In fact, a lot of pharmaceutical companies offer resources to aid and benefit patients. To use LiveWiseMS.org as an example, we received an unrestricted educational grant from a pharmaceutical company, meaning that they donated to our site but in no way do they have say over the information on the site. LiveWiseMS.org is not being used as a vessel to promote their products but solely as a means to further educate patients.

Practice some common sense

I’m also baffled at some of the questions that I see repeated like, “Is smoking bad for me if I have MS?” Umm…not sure where that person has been for the past 50 years or so but yes, yes smoking cigarettes is bad for your health whether you have MS or not. And every ailment, large or small, is not necessarily related to MS. I know it is hard when you’re dealing with a chronic illness and it is easy to get hyper-focused on MS, but listen to your body and soon you will be able to decipher between what is MS and what is something else. There are other things going on in your body and as always, talk to your healthcare provider about these things; the professionals are probably your best source of information.  

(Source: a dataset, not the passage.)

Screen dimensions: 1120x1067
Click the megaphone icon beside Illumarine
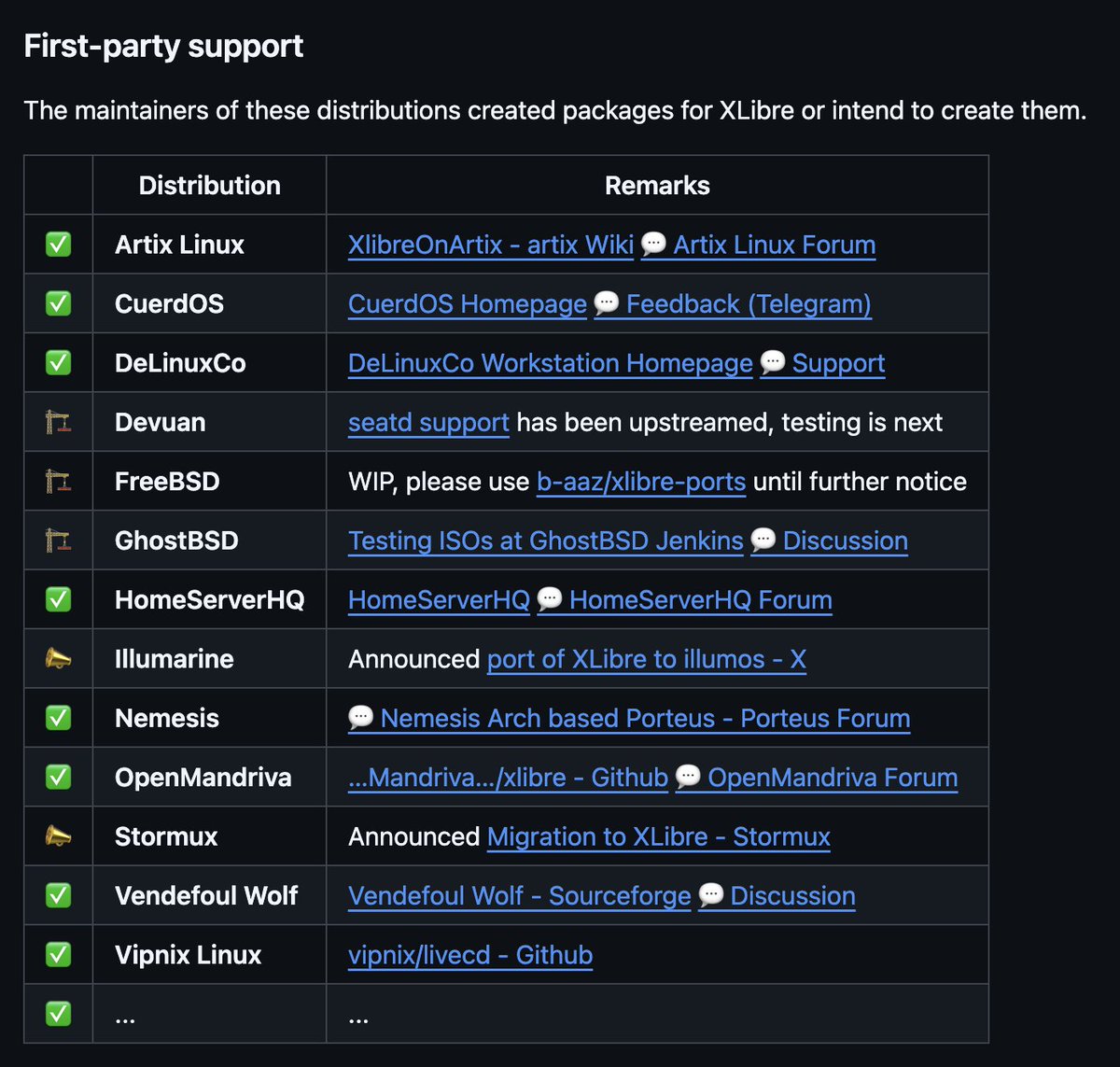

Stay educated and always consider the source!

I request that all MSers always consider where you’re getting your information, and always think before commenting or sharing information. There is a lot of good, trusted information and resources to be found on the internet but there is also a lot of old, outdated information that keeps getting recirculated. You also don’t always know who you are talking to on social media. Anyone can claim to be an expert these days and you just want to be cautious. 

So what can I do?

I’m trying to focus on what I can do and to channel my recent frustrations on the intent of LiveWiseMS, and that's to disseminate reliable, trusted information to the MS community. LiveWiseMS.org seeks to empower people affected by MS to live the best possible lives that they can. Knowledge is power, especially when it is trusted, reliable knowledge. 

And lastly, perhaps I need to listen to my own advice and take social media with that proverbial grain of salt. I feel better now that vented some of my frustrations. If you made it this far, thanks for "listening"! I really needed to unload.